As in Staub-Huillet’s work, here is the bracing delight of cinema’s core pleasure: the camera conjuring fierce physicality, light changes, the sounds of a specific place, the encounter of another person’s presence—and that person’s inextricable role as a participant in making or unmaking the world around them. Prudhomme is beguiling, the perfect mix of precision and sloppy play, she joins Falconetti as a full person and true embodiment of Christian fervor, doubt, ego, devotion and ambition. When, in the film’s final third, we jump three years in time to Jeannette’s calling to leave her home and lead France’s army, the actress changes to the older Jeanne Voisin, a transformation into a being more womanly, more conventionally beautiful, and intangibly a bit less surprising than the younger actress. Jeannette is joined by her uncle, who loves her such that he’ll assist her claim to God's calling and lie to their family so she may escape. He’s played by Nicolas Leclaire as a hilarious, touchingly dedicated dolt, rapping in a cappella and slipping off horses and stumbling around. His charming wackiness is the closest the film gets to the the comedy of Dumont’s last two films, which signals Jeanne’s mature exasperation still being at home, and enables her to escape and head to a greater fight.

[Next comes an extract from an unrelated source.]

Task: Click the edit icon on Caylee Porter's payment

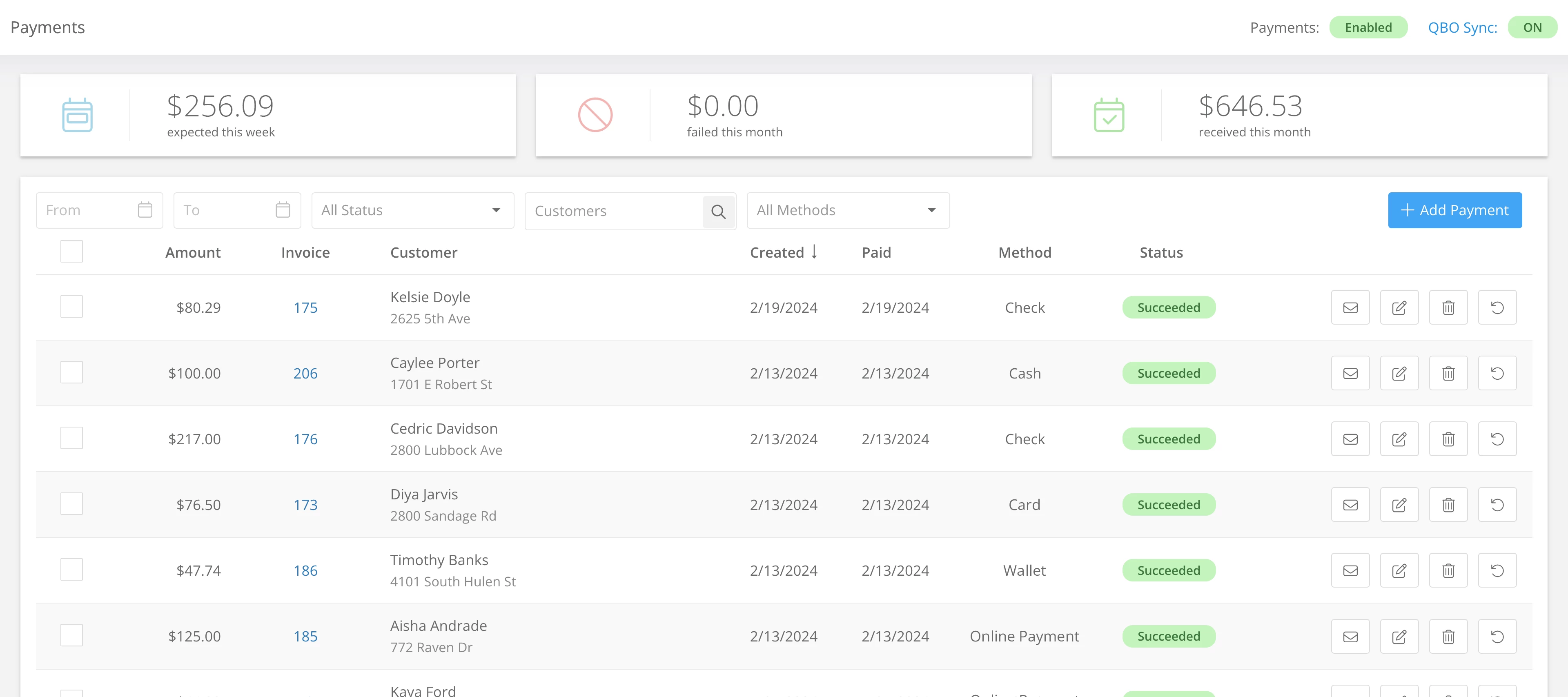Action: point(1399,373)
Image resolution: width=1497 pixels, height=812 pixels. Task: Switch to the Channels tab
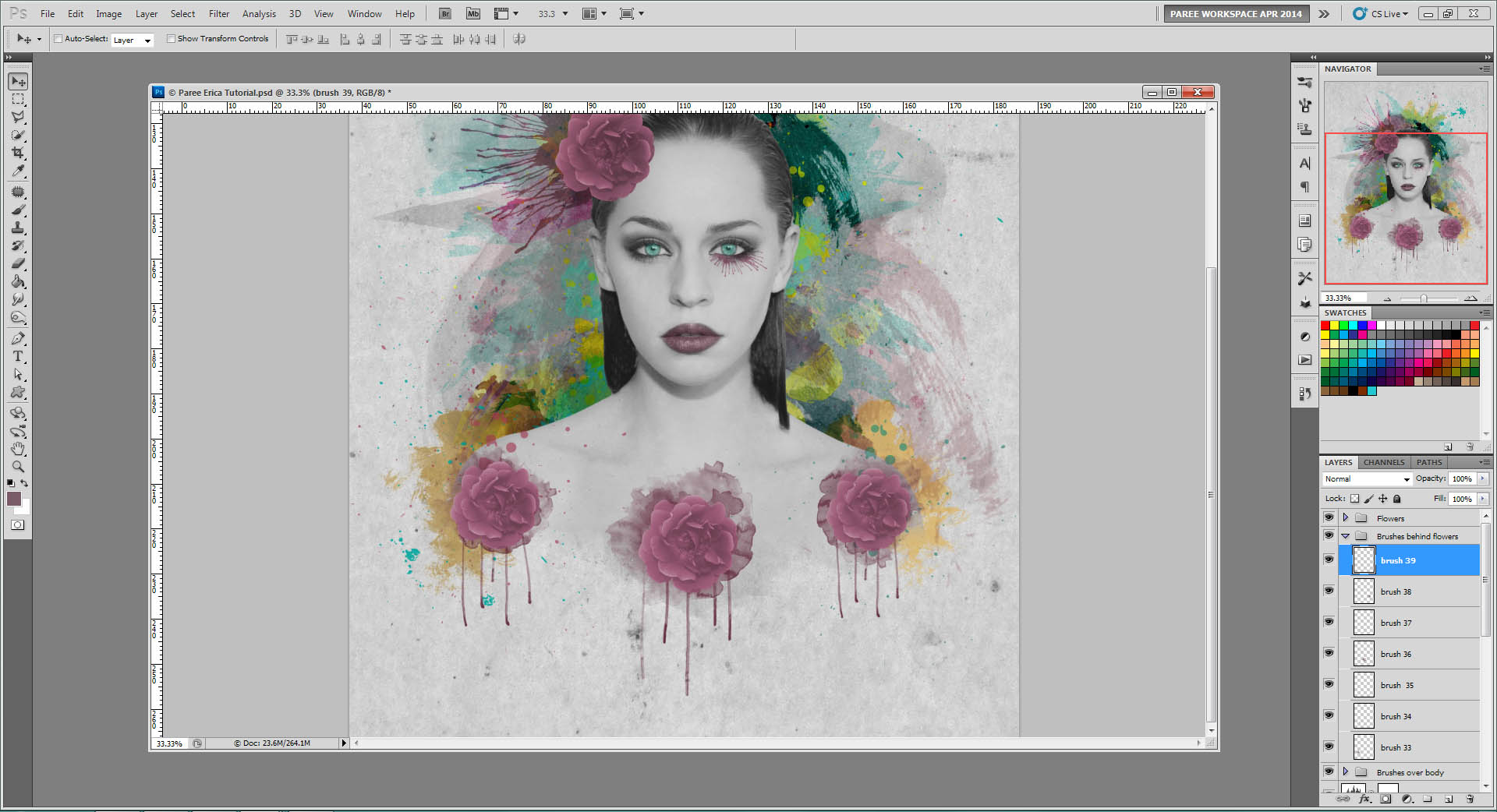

In its spare focus and unvarying location, Dumont's fabulous film stringently channels provincial desperation, nationalist shame, religious aspiration and spiritual yearning into a form nearly naked in its vulnerable faith and silliness. Dumont uses sync sound to capture the songs, adapted from Charles Péguy’s poetry, in all their wonderful, erratic splendor: Jeannette clears her throat after one song, and, in one of the most magical moments I can remember in cinema, after the end of a vigorous song-and-dance the older Jeannette faces the camera directly and we hear her actual heartbeat. This magical sound is at once a transparent connection to the actress acting and a direct, corporeal transmission of Jeanne’s passion from her body to us in the cinema. “Your current greatness is the same greatness, eternal greatness,” a mirrored duo of nuns sings, trying to soothe Jeannette’s distress at her unanswered prayers, her ineffective charity, the invaders in her lands. Then, to accentuate their point, they remove their cowls, revealing bountiful curls, and begin headbanging—and Jeannette joins them in supplication and joy.